* STUDY TEXT
Geir Westby, Gro Fraas, Eric Allum, Amund Berge, Kerstii Allum
Peter Watkins experimental psuedodocumentary of the eponymous expressionist artist styles the film to the Munch’s work. Using the fuzzy, washed out, smoky black and blue color palette, Watkins also deemphasizes the unimportant through blur and shows the darkness that lies in the depths of the human heart and mind. Employing flat, dimensionless frontal shots, Watkins matches Munch’s perspective denying technique. The use of overlapping audio, the recycling and elipsing timeline that progresses, regresses, and folds in on itself, and constant repetition of what Munch is remembering or thinking about adds up to a stream of consciousness from the artist to the viewer. The highly amplified brush scratchings are an example of the way the documentary is expressive, but the point is Watkins conveys Munch’s interior through film experiments much as Munch conveyed his subject’s interior through artistic experiments.

* LISTED RECORDS
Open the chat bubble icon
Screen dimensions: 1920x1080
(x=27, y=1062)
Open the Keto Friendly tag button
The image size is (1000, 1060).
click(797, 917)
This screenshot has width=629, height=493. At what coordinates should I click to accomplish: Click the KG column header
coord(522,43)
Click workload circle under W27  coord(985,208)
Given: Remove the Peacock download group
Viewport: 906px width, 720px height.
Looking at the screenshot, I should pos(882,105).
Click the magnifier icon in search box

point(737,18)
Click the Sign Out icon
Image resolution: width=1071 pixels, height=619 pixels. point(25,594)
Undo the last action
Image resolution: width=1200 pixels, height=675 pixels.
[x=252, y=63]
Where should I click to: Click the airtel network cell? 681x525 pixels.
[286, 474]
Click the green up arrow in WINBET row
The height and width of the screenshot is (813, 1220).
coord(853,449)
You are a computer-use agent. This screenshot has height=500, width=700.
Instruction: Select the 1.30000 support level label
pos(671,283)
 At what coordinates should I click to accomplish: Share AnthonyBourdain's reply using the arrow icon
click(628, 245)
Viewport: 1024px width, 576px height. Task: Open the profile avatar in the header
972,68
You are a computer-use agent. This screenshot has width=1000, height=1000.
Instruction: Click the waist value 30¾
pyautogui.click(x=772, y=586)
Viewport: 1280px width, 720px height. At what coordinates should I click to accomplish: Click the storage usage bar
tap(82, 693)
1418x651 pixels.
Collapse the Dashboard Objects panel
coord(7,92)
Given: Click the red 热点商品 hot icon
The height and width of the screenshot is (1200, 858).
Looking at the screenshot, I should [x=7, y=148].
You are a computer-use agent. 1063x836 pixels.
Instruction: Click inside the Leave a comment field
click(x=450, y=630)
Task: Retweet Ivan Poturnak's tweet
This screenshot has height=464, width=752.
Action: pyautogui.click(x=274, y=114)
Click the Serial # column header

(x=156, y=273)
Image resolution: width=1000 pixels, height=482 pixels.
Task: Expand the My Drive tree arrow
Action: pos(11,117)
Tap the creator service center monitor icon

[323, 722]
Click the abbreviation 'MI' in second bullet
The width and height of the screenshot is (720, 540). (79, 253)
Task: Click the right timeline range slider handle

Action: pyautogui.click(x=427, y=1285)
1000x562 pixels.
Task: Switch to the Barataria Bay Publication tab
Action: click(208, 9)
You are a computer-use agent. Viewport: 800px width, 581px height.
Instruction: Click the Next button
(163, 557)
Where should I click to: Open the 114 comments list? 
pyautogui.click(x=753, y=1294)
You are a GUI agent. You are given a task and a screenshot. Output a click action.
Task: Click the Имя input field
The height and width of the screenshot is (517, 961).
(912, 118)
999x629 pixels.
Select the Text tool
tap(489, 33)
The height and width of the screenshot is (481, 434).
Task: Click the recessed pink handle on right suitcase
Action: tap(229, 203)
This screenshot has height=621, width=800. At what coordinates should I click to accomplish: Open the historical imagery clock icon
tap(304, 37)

* TASK 1
According to the film review, why does Watkins use flat, dimensionless frontal shots? Answer in one to three sentences.
* TASK 2
Write a continuation of the film review, picking up after its final sentence.
The listing after the film review comes from a separate source.

* ANSWER AREA 1
Watkins uses flat, dimensionless frontal shots to match Munch's perspective-denying technique.

* ANSWER AREA 2
The art of Munch is notable for it’s supreme subjectivity. Stripped of all distractions and artifice, of as many exterior details as possible, its aim is to depict the core feelings and emotions of humanity. Munch portrays our solitary existence by having people touching each other just meld together, rather than the closeness normally associated with contact neither human is truly present or one is absorbing the other’s life force like a vampire. His work deals with the difficulty of communication, and after all it’s rather hard to talk without a mouth or express with nothing more than a round smudge scraped on the canvas in the place of a full-featured head. Unlike the traditional realists of his time, who only dealt with exterior reality, Munch presented the interior through the exterior. Typically, it was easier for the critics to denigrate him than to attempt to understand the many new and different aspects of his work. Criticized for being immoral, ugly, and unspeakable, Munch was called a madman so many times he started to believe it. Thankfully, Munch’s work isn’t designed to be reprinted on greeting cards, but what scares some people and thus stirs their vehement condemnation is it goes places they don’t want to be, to the depths of human psychology, the darkest corners of the mind. The constant rejection drove Munch to a more conventional period before he got the courage to expand beyond painting to various graphic arts. There may not be a great way to depict lack of validation, but in various indirect ways, Munch’s work certainly has its results written all over it.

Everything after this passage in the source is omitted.